__What the task asks__.
Word for word, copy the lines beginning at the one with "Instruction: Open Print" and ending at the last line below; pictures stay out.

___ Data ___

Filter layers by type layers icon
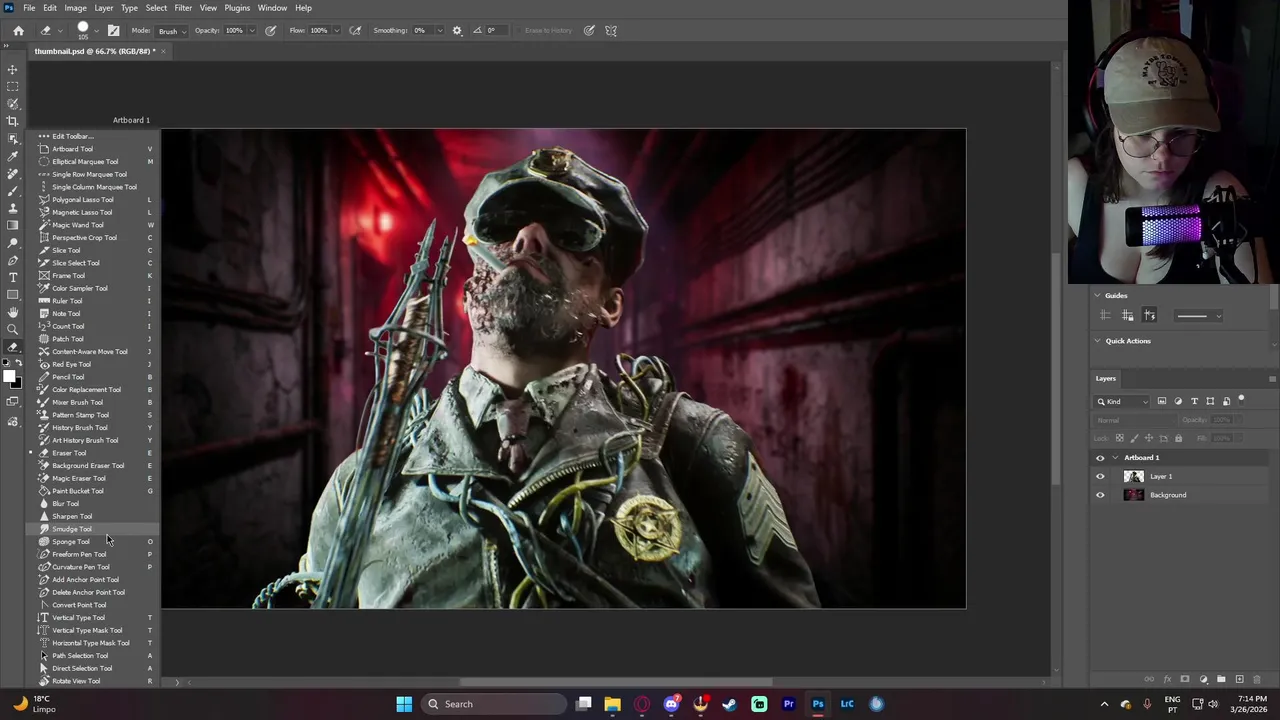Image resolution: width=1280 pixels, height=720 pixels. [1194, 401]
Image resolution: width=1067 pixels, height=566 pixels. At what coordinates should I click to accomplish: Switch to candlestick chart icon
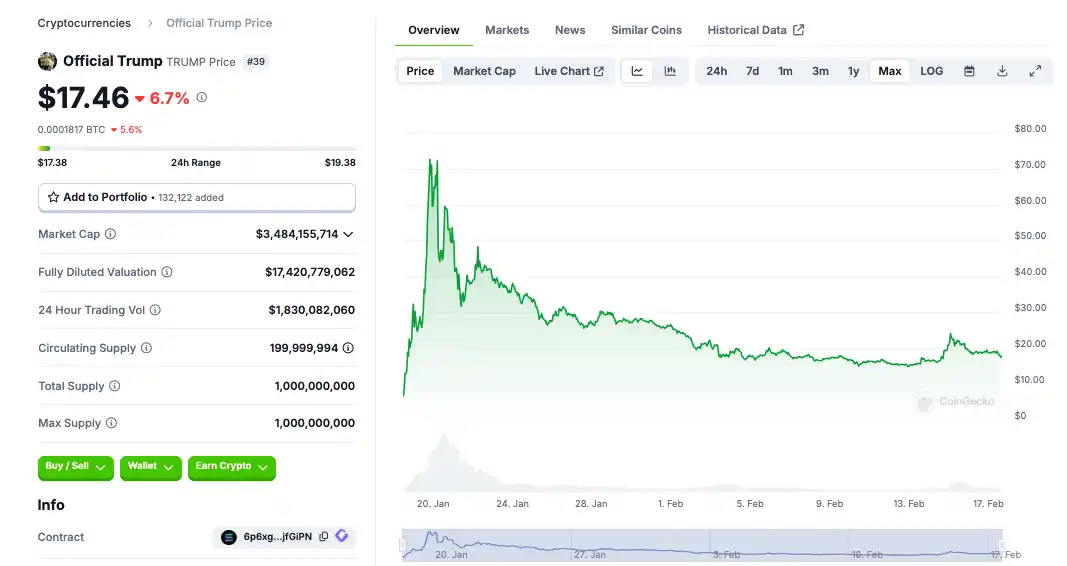pyautogui.click(x=670, y=71)
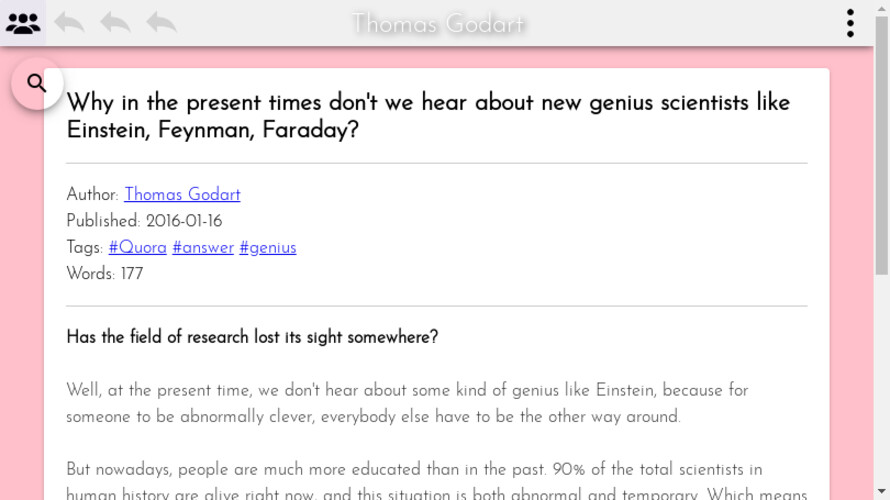This screenshot has height=500, width=890.
Task: Click the round search button
Action: pyautogui.click(x=37, y=83)
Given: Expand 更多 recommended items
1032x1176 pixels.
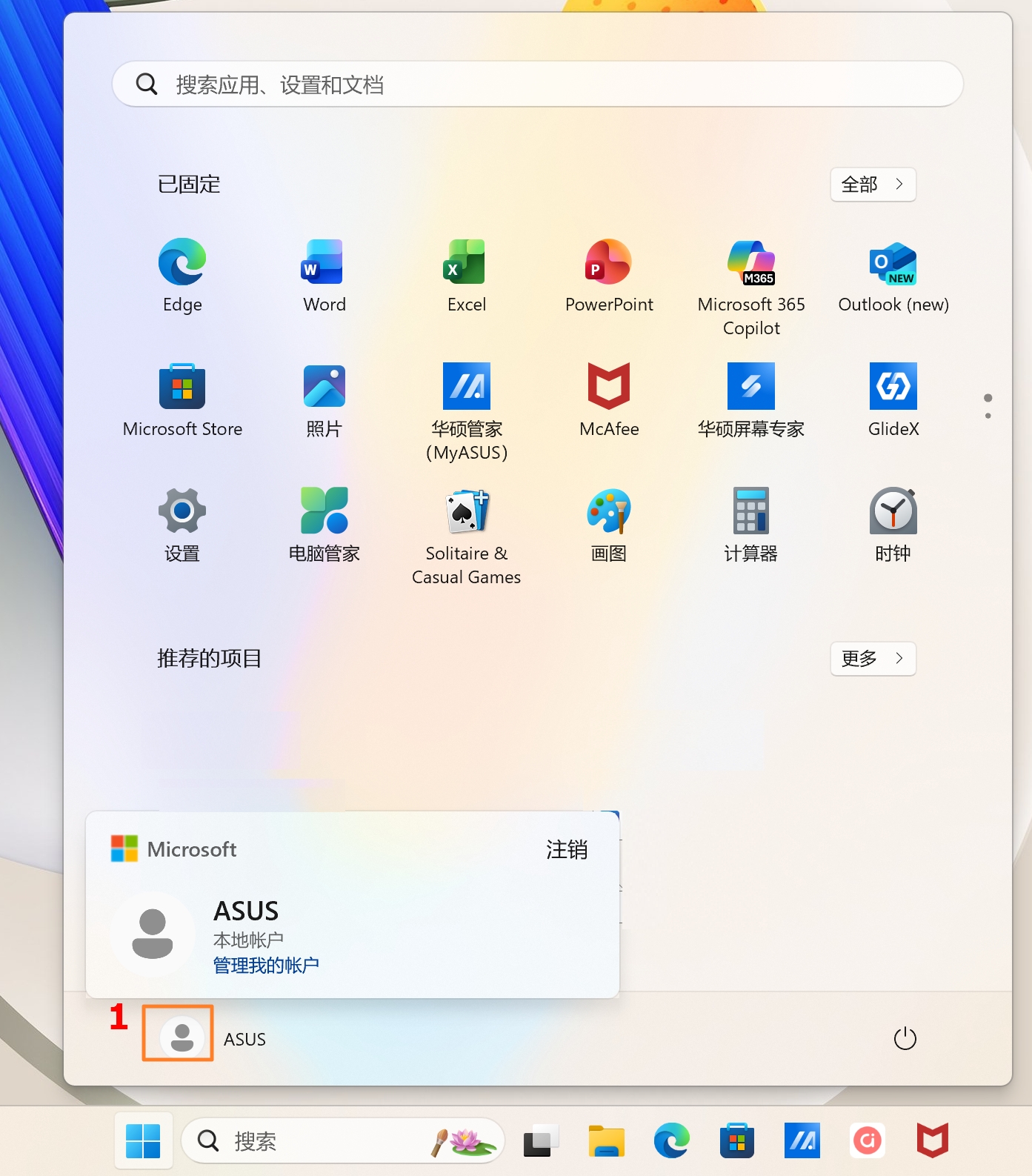Looking at the screenshot, I should coord(873,659).
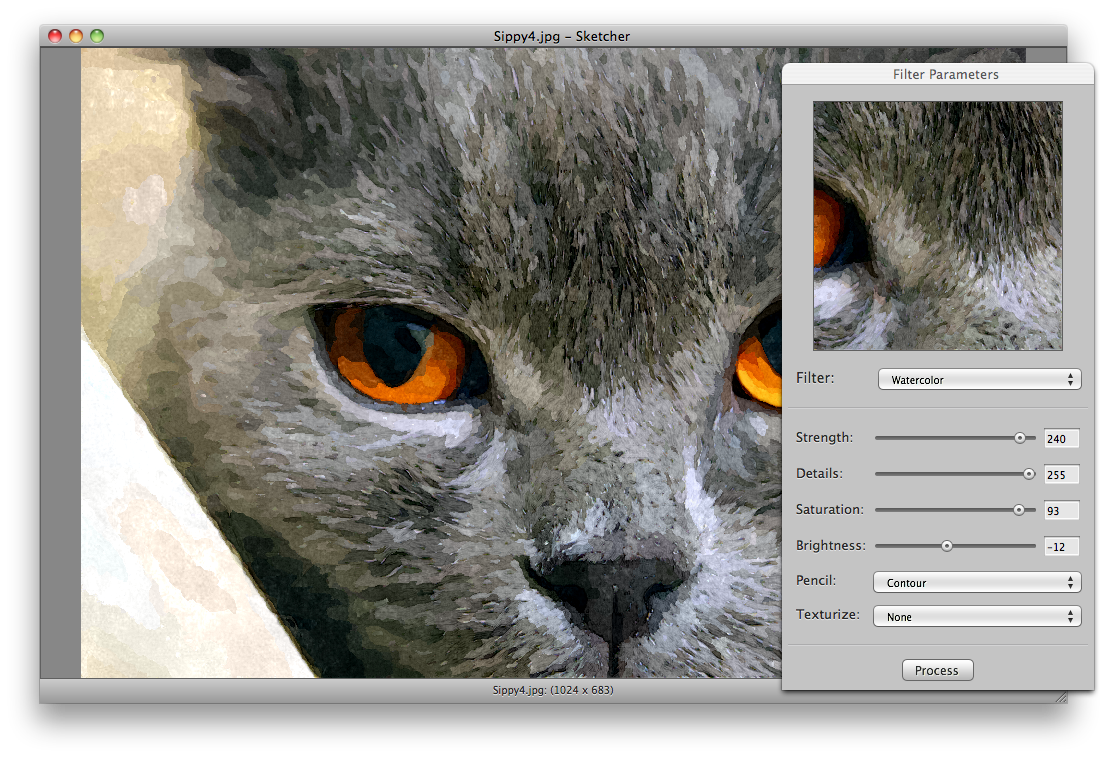Click the Process button
The image size is (1107, 758).
click(x=937, y=670)
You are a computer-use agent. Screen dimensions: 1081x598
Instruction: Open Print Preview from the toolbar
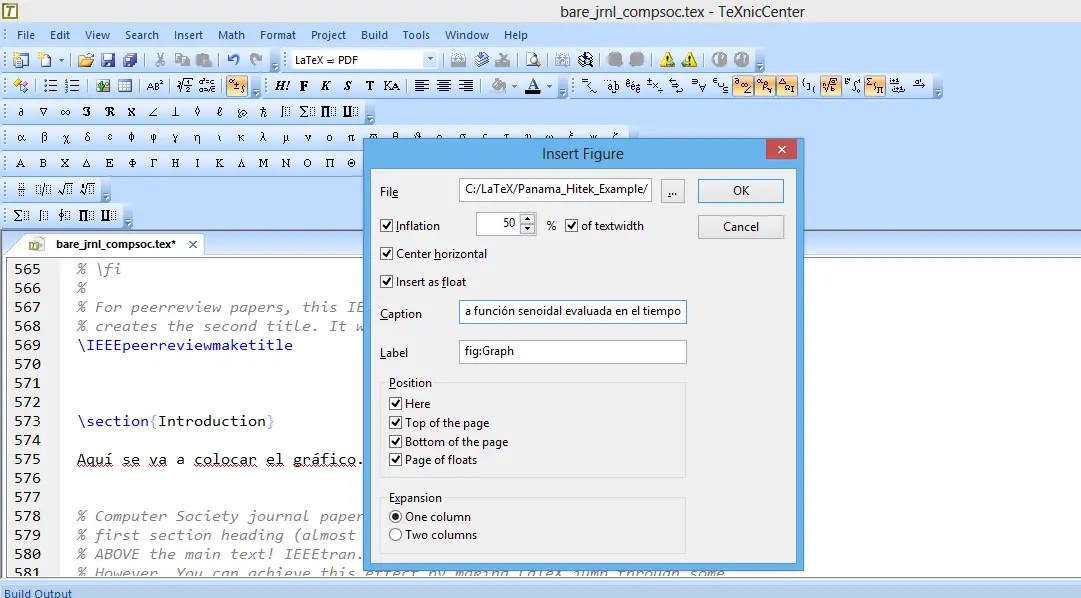pyautogui.click(x=533, y=60)
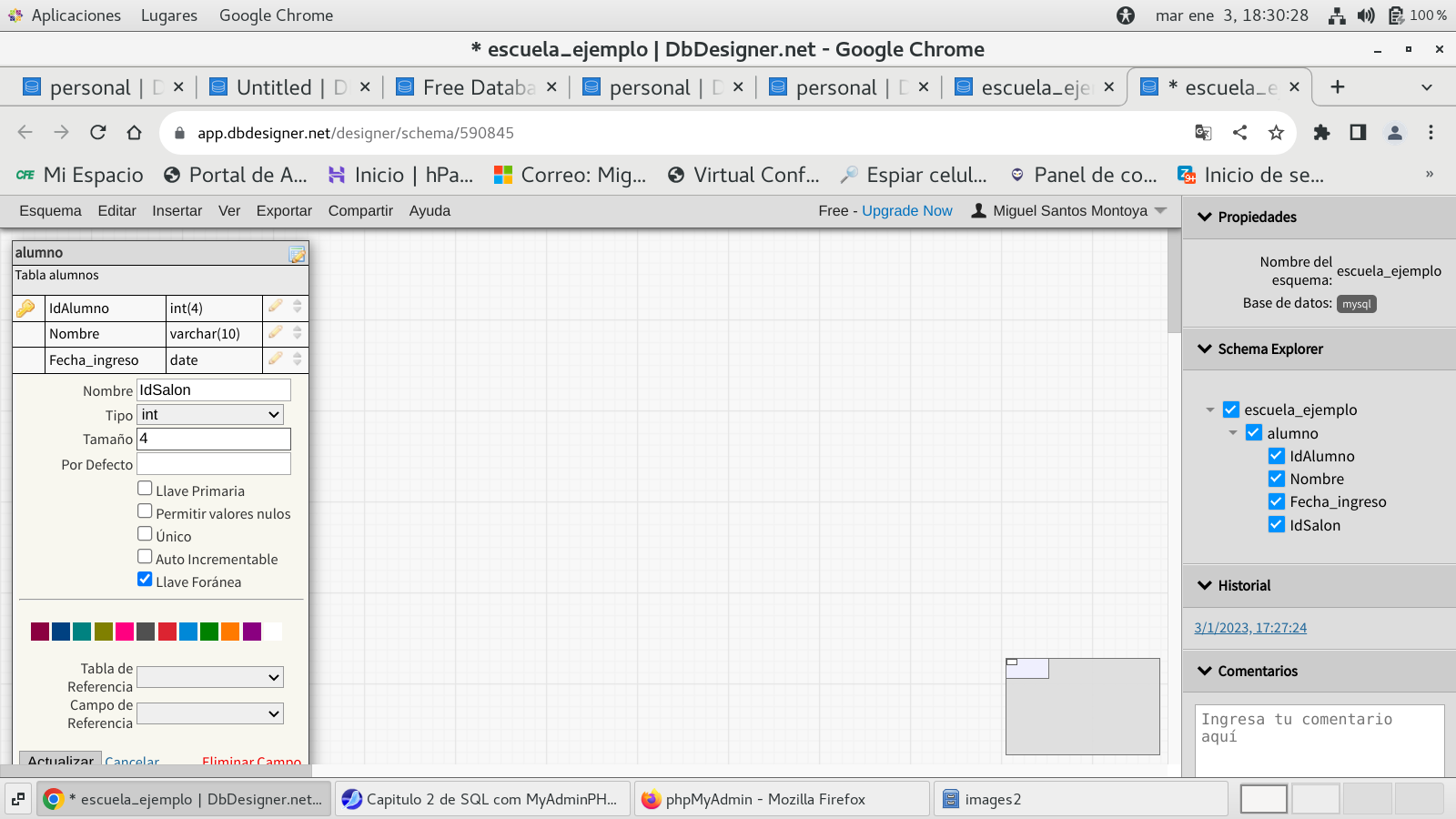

___

__Result for this exercise__.
Instruction: Open Print Preview from the toolbar
pyautogui.click(x=533, y=60)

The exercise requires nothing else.